■ **Task item**
Below are some records; copy each line in them that contains "screenshot".

======== Data records ========

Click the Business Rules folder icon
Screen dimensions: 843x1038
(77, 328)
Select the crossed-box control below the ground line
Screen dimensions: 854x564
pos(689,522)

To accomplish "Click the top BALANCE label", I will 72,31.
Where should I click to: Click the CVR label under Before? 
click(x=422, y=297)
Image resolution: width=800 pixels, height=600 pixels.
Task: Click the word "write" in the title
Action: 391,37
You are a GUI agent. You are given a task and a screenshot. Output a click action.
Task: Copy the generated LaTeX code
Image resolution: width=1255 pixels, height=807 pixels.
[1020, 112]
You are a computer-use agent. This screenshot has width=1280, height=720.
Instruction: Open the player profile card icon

========

■ **Result of the exercise**
You are a GUI agent. You are given a task and a screenshot. Output a click action.
You are a computer-use agent. This screenshot has width=1280, height=720.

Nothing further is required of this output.